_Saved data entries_
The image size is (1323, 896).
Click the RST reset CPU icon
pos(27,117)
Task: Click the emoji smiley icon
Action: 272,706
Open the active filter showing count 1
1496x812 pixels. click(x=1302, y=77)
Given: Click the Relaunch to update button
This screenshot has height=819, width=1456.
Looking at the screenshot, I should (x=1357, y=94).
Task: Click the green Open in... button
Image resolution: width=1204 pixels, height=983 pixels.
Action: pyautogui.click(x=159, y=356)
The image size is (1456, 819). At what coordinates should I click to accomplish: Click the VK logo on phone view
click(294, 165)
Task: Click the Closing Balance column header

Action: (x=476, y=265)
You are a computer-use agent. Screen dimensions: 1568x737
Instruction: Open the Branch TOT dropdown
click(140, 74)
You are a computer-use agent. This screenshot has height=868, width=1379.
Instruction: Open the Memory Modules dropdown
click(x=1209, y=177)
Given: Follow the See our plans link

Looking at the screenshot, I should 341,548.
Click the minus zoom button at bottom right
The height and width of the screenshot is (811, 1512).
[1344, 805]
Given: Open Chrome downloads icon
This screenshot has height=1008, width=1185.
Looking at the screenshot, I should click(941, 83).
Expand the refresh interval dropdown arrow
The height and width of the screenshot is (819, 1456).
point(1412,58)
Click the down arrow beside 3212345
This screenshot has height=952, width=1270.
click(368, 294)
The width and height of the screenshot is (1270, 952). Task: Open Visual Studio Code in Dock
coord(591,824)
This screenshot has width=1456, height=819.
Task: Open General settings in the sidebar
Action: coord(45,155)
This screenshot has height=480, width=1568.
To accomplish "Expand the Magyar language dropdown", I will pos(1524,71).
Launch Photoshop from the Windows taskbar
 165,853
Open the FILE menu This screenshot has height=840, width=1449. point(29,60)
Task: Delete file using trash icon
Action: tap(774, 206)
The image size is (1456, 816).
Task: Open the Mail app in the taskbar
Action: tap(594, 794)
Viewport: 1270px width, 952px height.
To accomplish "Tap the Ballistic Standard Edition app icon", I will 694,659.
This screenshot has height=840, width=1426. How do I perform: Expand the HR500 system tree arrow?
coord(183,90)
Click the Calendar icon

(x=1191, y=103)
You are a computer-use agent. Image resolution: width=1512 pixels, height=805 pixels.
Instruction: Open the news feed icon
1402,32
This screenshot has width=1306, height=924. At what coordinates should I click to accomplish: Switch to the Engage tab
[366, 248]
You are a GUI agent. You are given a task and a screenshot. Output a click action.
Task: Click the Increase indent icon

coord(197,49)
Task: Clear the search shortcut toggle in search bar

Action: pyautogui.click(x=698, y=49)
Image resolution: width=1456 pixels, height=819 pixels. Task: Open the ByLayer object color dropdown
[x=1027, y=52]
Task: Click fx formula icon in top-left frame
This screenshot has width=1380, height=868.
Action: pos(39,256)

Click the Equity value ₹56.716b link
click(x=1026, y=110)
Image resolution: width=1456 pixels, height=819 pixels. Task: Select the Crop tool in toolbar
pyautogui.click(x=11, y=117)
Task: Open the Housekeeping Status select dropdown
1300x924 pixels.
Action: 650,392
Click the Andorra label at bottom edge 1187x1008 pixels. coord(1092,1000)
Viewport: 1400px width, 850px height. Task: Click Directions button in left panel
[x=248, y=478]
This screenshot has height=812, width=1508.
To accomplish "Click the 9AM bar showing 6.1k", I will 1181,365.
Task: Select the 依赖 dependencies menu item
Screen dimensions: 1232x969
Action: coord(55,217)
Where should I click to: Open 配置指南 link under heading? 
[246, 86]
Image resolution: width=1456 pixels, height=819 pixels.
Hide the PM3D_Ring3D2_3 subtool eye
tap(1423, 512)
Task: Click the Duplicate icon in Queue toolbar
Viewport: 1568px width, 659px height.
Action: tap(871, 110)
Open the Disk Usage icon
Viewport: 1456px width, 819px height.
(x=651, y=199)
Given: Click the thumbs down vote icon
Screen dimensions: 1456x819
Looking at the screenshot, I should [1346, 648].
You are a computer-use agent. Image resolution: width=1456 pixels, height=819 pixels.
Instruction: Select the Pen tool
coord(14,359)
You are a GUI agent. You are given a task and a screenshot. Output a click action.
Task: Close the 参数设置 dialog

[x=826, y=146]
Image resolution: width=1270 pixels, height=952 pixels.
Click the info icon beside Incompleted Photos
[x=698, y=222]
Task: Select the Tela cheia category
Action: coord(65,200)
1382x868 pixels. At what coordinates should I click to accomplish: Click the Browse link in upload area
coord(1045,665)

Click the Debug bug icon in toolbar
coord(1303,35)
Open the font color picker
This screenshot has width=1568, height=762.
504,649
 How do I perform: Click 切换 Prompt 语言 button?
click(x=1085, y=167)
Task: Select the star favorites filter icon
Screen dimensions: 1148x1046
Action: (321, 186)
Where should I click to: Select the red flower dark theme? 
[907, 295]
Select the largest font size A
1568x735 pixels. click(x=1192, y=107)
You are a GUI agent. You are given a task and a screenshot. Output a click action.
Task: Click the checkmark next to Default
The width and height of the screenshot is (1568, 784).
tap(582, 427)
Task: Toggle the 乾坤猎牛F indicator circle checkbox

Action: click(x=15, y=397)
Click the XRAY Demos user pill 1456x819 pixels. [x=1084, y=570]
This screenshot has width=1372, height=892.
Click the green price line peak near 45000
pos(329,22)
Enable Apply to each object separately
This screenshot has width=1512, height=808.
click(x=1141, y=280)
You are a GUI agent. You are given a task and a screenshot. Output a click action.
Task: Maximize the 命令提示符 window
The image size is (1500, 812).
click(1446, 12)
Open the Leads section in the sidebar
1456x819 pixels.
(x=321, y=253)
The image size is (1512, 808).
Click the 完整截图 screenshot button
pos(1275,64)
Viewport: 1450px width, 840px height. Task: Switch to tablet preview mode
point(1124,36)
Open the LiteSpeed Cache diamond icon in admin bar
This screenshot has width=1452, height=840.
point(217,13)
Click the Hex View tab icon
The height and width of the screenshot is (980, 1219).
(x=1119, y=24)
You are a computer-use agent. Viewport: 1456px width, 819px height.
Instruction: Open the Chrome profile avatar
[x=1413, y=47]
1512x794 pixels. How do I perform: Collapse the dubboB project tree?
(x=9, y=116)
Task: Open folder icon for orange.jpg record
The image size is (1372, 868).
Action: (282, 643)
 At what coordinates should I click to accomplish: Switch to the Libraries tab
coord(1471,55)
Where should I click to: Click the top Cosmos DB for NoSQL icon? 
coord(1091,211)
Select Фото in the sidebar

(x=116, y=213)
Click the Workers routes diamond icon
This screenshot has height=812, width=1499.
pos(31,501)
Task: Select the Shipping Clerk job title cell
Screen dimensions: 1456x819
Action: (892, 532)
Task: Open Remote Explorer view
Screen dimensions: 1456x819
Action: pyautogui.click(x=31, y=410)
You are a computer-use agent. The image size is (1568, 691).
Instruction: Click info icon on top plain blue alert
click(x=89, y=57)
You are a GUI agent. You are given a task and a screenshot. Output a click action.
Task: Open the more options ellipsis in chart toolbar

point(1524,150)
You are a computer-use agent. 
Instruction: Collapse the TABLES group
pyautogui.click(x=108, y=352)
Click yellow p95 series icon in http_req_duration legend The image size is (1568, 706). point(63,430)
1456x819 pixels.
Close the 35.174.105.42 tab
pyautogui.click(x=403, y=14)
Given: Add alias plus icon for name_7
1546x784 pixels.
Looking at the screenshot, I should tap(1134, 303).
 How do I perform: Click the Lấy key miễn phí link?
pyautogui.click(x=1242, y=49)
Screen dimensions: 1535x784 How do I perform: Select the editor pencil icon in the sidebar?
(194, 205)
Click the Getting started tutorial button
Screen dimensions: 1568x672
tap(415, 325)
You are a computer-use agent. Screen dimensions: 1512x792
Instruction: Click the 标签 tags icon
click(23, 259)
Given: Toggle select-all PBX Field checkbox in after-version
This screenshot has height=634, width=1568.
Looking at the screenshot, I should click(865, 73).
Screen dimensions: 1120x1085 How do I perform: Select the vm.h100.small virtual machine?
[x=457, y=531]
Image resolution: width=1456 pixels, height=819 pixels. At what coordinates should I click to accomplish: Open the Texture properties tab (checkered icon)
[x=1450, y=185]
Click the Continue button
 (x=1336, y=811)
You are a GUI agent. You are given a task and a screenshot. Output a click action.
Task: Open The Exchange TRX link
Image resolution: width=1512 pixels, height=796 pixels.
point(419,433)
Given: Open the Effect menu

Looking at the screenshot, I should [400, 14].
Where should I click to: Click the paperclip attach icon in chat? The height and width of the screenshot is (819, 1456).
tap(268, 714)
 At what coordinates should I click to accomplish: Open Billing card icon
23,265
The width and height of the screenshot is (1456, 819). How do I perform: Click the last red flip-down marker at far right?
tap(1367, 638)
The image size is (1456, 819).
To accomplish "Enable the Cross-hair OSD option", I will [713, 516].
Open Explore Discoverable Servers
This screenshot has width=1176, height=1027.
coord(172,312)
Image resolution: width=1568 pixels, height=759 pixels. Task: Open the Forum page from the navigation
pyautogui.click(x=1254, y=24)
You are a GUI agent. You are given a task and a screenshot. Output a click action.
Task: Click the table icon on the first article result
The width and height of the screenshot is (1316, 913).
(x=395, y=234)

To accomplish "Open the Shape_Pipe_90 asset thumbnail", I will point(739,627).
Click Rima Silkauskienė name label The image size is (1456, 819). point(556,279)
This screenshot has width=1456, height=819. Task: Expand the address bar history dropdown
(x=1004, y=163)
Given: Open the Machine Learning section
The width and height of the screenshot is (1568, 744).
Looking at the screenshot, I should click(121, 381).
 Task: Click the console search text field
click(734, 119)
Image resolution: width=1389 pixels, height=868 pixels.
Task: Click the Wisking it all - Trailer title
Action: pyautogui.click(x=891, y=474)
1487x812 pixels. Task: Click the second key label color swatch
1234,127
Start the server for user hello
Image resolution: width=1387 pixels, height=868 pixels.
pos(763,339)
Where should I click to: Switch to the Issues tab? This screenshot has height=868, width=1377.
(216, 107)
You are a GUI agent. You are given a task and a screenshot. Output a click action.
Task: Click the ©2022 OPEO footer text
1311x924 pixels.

_Work item_
Among the entries above, the line containing "Select Фото in the sidebar", the line containing "You are a computer-use agent. The", and all lines between them are to be restated word for word; nothing else belongs in the reply.

_Exercise response_
Select Фото in the sidebar

(x=116, y=213)
Click the Workers routes diamond icon
This screenshot has height=812, width=1499.
pos(31,501)
Task: Select the Shipping Clerk job title cell
Screen dimensions: 1456x819
Action: (892, 532)
Task: Open Remote Explorer view
Screen dimensions: 1456x819
Action: pyautogui.click(x=31, y=410)
You are a computer-use agent. The image size is (1568, 691).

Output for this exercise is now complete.